I looked out at the wide ocean and felt my eyes well. “I should have done something.” I didn’t know what I could have done, how I could have known, but I felt responsible.

“Celia, no. You have no part in this. You’ve already borne more burdens than most should have to suffer. I believe your mother can be helped, can be brought back into balance. I’d like to try, if you’ll allow me.”

Did I trust Lopaka to make my mother a whole person? Hell, yes!

She laughed because apparently I’d broadcast that thought.

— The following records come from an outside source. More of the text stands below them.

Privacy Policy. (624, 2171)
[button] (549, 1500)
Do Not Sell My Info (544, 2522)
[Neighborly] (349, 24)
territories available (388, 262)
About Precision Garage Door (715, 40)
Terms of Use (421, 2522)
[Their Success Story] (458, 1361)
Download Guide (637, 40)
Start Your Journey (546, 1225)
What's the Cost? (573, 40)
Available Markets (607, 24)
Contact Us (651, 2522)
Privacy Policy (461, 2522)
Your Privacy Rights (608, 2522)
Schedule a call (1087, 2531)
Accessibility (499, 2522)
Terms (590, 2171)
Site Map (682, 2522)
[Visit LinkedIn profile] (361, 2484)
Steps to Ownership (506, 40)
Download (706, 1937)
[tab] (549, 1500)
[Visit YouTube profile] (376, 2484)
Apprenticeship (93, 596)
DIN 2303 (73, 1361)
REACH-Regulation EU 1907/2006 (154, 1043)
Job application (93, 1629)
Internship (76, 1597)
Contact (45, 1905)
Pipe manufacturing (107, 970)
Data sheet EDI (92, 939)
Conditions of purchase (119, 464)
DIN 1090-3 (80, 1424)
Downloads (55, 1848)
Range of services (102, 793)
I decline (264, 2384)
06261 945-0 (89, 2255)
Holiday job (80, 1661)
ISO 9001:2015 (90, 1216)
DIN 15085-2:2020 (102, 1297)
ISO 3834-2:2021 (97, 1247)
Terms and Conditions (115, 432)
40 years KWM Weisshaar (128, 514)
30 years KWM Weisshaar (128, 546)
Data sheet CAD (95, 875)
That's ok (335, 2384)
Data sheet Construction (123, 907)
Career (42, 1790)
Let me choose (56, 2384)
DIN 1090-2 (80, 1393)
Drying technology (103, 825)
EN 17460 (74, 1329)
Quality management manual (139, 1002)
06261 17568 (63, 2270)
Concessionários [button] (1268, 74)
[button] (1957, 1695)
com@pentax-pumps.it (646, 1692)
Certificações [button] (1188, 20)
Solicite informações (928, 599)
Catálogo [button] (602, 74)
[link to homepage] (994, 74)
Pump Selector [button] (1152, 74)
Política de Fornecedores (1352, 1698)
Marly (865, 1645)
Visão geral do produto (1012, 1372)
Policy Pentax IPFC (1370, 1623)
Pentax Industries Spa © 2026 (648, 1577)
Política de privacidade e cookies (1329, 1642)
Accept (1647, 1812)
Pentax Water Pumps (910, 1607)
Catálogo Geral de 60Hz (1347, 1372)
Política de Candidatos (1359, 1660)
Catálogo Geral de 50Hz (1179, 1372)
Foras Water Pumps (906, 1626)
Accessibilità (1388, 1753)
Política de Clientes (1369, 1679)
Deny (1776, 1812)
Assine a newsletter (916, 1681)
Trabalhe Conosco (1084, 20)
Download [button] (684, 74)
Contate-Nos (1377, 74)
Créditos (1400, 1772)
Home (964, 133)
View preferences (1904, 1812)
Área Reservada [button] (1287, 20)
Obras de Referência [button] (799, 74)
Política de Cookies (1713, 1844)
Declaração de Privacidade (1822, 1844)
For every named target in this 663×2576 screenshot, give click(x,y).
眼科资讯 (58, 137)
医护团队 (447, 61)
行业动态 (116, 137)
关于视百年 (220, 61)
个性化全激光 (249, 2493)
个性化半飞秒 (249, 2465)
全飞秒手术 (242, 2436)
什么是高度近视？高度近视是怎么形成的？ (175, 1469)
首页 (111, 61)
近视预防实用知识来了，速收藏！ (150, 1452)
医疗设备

I let out a slow breath. “Yes. I would be thrilled, and honored, if you could help her.” Gran would be thrilled as well. She might finally feel confident that Mom could get the help she needs, with people who understood why she’d turned to alcohol to mend herself.

“I’ll contact the authorities in the morning. Now I must go. I’ve kept several people waiting on board my vessel.” It made my eyes go wide. She’d interrupted a meeting to come see me? She stood easily from her near-yoga position and I realized once again that she looked really good for her age. Hell, for
any
age.

But she was more than beauty. She was mercy, too. I was completely sincere when I touched the glittering gold and pearl ring on her hand. “Thank you, Your Highness. I would never have expected the kindness you’ve shown me, and now my family. I don’t know how I can ever repay you.”

She smiled almost sadly and lifted my chin. “You have my brother Kalino’s eyes. How could I see them in pain and
not
help?” Her hand pulled away from mine and she turned, walking into the sea. She dived into the water without so much as a splash.

I sat there, feeling both happy and sad, happy I had an answer to the question about my mother and sad because she was suffering. I stood up and realized my muscles had stiffened; fleetingly I wondered if Lopaka was feeling the burn, too.

I grabbed the clothes I’d left folded on the rocks and hobbled slowly back to the guesthouse that had been my home for the past few years, feeling muscles pull that I hadn’t felt in months. I really needed to swim more often. I probably should drive back to Gran’s house—it would always be Gran’s house in my head, even though I now owned it and had been living there since Gran had moved out—but I honestly wasn’t positive I could work the clutch right now.